* _TASK DETAILS_
Check each line of the listing below for the word "beside" and say how many lines have it. Nothing else should be written.

# # # # # # #

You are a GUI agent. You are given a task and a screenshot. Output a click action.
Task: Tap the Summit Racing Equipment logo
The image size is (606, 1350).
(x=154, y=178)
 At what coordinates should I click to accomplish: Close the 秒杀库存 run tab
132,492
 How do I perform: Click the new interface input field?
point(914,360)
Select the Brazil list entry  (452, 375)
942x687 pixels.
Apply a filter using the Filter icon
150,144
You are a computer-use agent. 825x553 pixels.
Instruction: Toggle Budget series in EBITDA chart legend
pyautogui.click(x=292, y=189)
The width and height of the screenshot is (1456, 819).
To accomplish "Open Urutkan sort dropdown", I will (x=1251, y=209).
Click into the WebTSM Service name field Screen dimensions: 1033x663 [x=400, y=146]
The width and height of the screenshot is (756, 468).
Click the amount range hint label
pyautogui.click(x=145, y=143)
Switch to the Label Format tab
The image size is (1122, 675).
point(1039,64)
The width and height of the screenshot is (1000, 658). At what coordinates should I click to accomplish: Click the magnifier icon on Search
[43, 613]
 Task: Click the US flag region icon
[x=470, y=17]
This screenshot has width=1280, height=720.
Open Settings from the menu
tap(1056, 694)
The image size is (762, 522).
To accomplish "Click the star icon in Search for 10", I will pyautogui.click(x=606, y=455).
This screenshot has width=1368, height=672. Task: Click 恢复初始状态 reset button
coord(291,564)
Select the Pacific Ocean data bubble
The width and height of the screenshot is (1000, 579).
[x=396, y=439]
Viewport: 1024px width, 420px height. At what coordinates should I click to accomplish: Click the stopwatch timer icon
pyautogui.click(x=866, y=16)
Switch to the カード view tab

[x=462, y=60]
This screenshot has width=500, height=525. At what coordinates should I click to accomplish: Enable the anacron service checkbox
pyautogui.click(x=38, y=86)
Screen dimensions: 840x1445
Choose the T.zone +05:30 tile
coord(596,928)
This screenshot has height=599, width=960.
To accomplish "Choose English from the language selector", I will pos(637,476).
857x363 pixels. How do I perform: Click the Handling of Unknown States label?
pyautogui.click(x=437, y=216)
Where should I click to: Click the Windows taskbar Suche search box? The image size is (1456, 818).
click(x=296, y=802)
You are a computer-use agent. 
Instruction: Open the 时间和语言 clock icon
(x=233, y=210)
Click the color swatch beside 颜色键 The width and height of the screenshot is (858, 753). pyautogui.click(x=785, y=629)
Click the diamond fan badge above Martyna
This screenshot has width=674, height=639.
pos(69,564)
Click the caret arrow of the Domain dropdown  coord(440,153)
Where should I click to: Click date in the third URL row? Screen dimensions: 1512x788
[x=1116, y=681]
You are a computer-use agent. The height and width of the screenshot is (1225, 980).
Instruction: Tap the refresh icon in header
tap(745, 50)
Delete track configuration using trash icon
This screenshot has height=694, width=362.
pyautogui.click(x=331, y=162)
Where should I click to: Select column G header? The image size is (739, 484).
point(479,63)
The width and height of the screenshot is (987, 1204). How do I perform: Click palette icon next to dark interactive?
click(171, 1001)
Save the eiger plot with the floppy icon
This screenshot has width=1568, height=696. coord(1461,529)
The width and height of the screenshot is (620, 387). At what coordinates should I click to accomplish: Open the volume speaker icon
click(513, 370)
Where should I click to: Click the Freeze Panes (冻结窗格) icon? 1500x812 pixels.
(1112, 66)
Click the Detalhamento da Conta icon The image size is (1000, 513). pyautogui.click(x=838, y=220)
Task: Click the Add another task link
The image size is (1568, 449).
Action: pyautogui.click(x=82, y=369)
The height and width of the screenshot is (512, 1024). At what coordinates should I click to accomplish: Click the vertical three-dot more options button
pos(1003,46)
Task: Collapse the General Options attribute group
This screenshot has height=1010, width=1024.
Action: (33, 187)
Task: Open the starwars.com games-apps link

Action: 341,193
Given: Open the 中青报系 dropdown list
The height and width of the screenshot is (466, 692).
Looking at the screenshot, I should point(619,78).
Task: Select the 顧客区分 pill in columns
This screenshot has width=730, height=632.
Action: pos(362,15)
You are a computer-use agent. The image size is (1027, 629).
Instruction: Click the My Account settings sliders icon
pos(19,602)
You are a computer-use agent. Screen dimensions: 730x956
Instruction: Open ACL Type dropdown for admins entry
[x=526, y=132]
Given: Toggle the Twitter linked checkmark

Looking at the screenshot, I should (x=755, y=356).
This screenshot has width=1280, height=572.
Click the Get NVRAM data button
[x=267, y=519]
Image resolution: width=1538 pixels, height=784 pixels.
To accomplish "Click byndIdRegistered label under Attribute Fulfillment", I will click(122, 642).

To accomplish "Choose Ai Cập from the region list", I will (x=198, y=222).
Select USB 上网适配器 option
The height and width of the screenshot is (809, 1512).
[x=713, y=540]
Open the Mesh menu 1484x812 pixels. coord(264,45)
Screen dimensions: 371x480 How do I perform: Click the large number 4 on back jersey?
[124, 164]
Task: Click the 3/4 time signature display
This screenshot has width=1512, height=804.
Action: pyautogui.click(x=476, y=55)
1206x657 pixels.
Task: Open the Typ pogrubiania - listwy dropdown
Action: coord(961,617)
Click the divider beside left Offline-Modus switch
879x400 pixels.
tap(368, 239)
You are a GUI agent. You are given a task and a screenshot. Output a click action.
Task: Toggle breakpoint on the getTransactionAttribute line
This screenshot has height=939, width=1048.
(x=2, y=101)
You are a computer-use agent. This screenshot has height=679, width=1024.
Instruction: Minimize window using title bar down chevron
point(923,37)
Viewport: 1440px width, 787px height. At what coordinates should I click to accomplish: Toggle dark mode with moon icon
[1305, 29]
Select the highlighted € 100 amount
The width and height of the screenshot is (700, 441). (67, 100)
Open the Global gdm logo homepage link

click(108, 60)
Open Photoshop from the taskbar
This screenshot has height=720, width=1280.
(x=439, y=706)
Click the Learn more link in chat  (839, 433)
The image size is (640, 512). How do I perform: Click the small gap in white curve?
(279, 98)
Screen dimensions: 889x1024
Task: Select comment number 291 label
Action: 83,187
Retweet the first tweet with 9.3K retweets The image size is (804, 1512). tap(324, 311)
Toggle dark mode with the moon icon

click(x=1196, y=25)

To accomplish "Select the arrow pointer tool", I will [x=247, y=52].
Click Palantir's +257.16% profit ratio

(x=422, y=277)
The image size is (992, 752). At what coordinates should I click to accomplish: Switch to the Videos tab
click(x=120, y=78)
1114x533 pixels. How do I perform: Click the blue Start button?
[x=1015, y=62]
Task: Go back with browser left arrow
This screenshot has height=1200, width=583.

# # # # # # #

* _SOLUTION TO THE PROBLEM_
2